Those Who Secede

Texas Governor Rick Perry's recent defense of the 10th Amendment has unleashed a flood of liberal outrage.  To our friends on the left, those who mention the word secession and federal government in the same breath are about as sophisticated as "beady-eyed stump jumpers" to quote from one of Mike Royko's old columns.  In other words, only a knuckle-dragging right-wing extremist could find a way to oppose President Obama's benevolent and compassionate autocracy. 


The modern secessionist movement however has been a mostly left-wing phenomenon.  "Sanctuary Cities" like New York and Seattle are only the latest manifestation of the leftist secessionist mindset that abandoned America long ago.  Famous Hollywood actors and actresses threatened to secede from the union during Bush's presidency.  Cities like San Francisco have passed measures in recent years to throw out military recruiters in area high schools.  Harvard University, like many universities across the country, still prohibits the establishment of ROTC programs on campus.  Secessionists all.

Barack Obama's Chicago friend Bill Ayers seceded from the union decades ago, making war on the state.  He famously said "kill your parents" and was photographed standing on an American flag for a magazine cover that was released just after 9/11.  Screaming "US of KKKA" certainly established the Reverend Jeremiah Wright as a card carrying member of the leftist secessionist movement. President Obama's recent decision to release the CIA's interrogation records seems, in my opinion, to border on something like secession.  Investor's Business Daily went so far as to call Obama's release of these documents an "inexcusable lapse:"

"How in good conscience could our President have given this gift to those trying to destroy us?"

Obama's own cryptic references to the U.S. Constitution represent more evidence of his secessionist mindset.  The Constitution, Obama has said, is full of "constraints" that make it difficult for the federal government to redistribute wealth.  By weakening the glue that holds America together -- the Constitution -- the President unwittingly stimulates more talk of secession.  So much for unity.

College campuses across America are breeding grounds for secessionists.  In all my years in academia I've rarely seen Old Glory displayed proudly in an office or a hallway, but I've seen plenty of images of Che Guevara and Karl Marx.  I even had to endure a life size portrait of Mao Tse Tung in a colleague's office for some years during graduate school.  It comes as no surprise then that secessionists like Noam Chomsky are the favored speakers at our universities, not patriots like David Horowitz.

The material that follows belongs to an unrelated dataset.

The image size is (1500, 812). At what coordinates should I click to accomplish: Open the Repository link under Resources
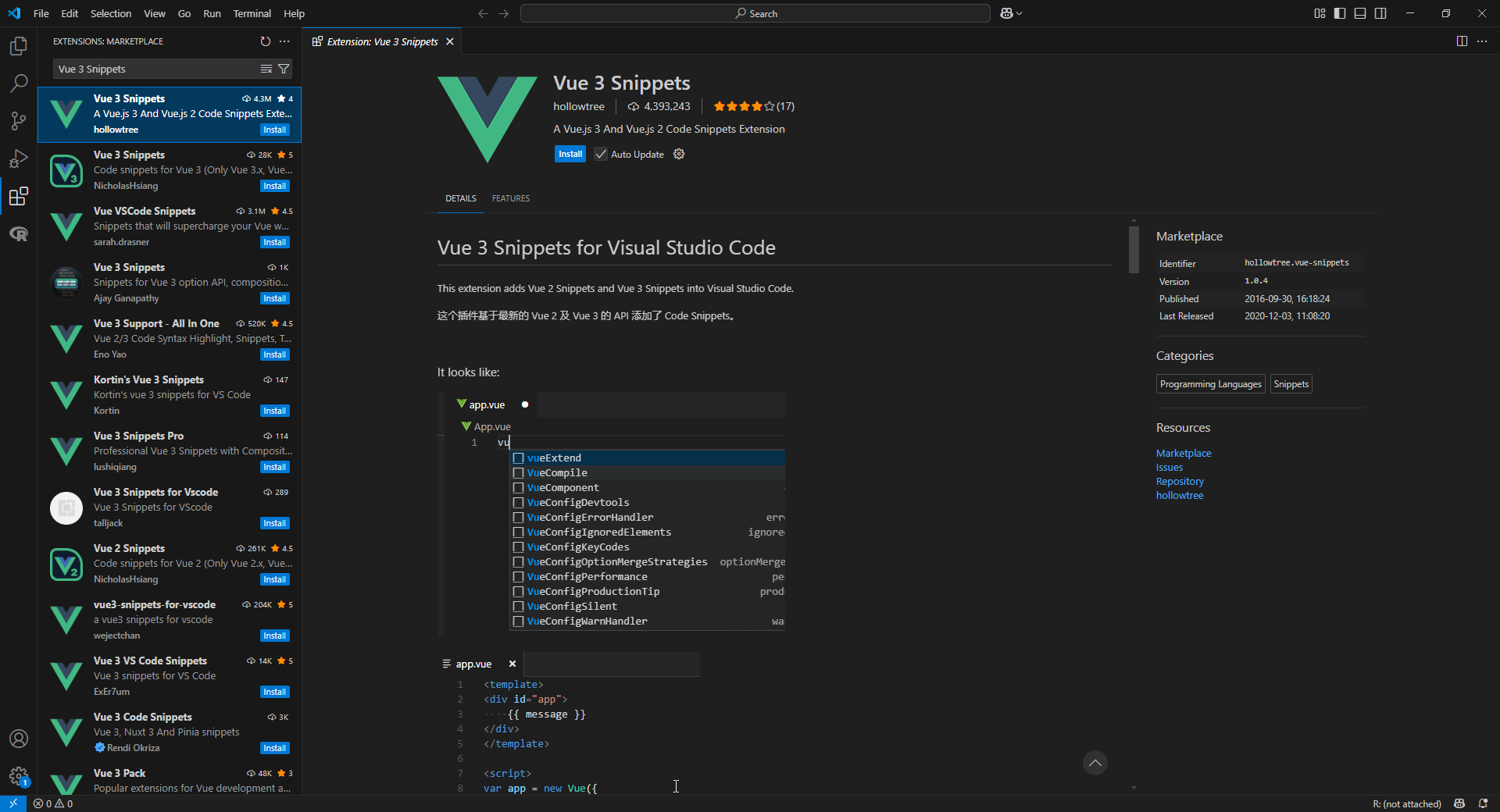(x=1179, y=481)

Some say the leftist secessionist movement began back in the late 60s, but intelligent historians like Christopher Lasch, in his book The True and Only Heaven, place the movement to actively humiliate and detach from American culture much earlier.  Back in the 1920s for example writers like H.L. Mencken and Sinclair Lewis were encouraging liberal intellectuals to see themselves as a "civilized minority" occupying the heights of sophistication over and above what they considered to be the typical American hillbilly. 

In the early 1920s the left-wing Nation magazine sponsored a celebrated symposium entitled "These United States" in which writers were encouraged to weigh in on the quality of American life, state by state.  The result, according to Lasch, was "a satire of local customs bound to leave the impression that the United States was populated largely by rednecks, fundamentalists, and militant adherents of the Ku Klux Klan."  In other words, not much different from the recent Department of Homeland Security report on right wing extremism in America published some ninety years later.

In 1995, just a year after his untimely death, Christopher Lasch's most important and prescient book was finally published, The Revolt of the Elites.  Lasch outlines in fascinating detail the disdain our modern American elites hold for Middle America and its values.  According to Lasch:

"The new elites are in revolt against ‘Middle America' as they imagine it: a nation technologically backward, politically reactionary, repressive in its sexual morality, middlebrow in its tastes, smug and complacent, dull and dowdy."

Lasch observed that while most of these elites settled on the east and west coasts, it was doubtful whether they ever considered themselves Americans at all:

"Those who covet membership in the new aristocracy of brains tend to congregate on the coasts, turning their back on the heartland and cultivating ties with the international market of fast moving money, glamour, fashion, and popular culture.  It is a question whether they think of themselves as Americans at all.  Patriotism, certainly, does not rank very high in their hierarchy of virtues."

When the media, intellectuals, politicians, and educators joined the attack on family, faith, self-reliance, and limited government they believed they were doing it in the name of progress.  America to them represented something shameful and backward.  They were able to enjoy the benefits however of living in a land where these same American values established the moral capital that held the country together and provided the source of their livelihood.  In other words, leftists like Bill Ayers chose secession without the consequences of secession. Typical. 

My guess is that if Texas does decide to secede, it will remain more "American" than the ravaged carcass it will have left behind.

Secession, you see, is a state of mind.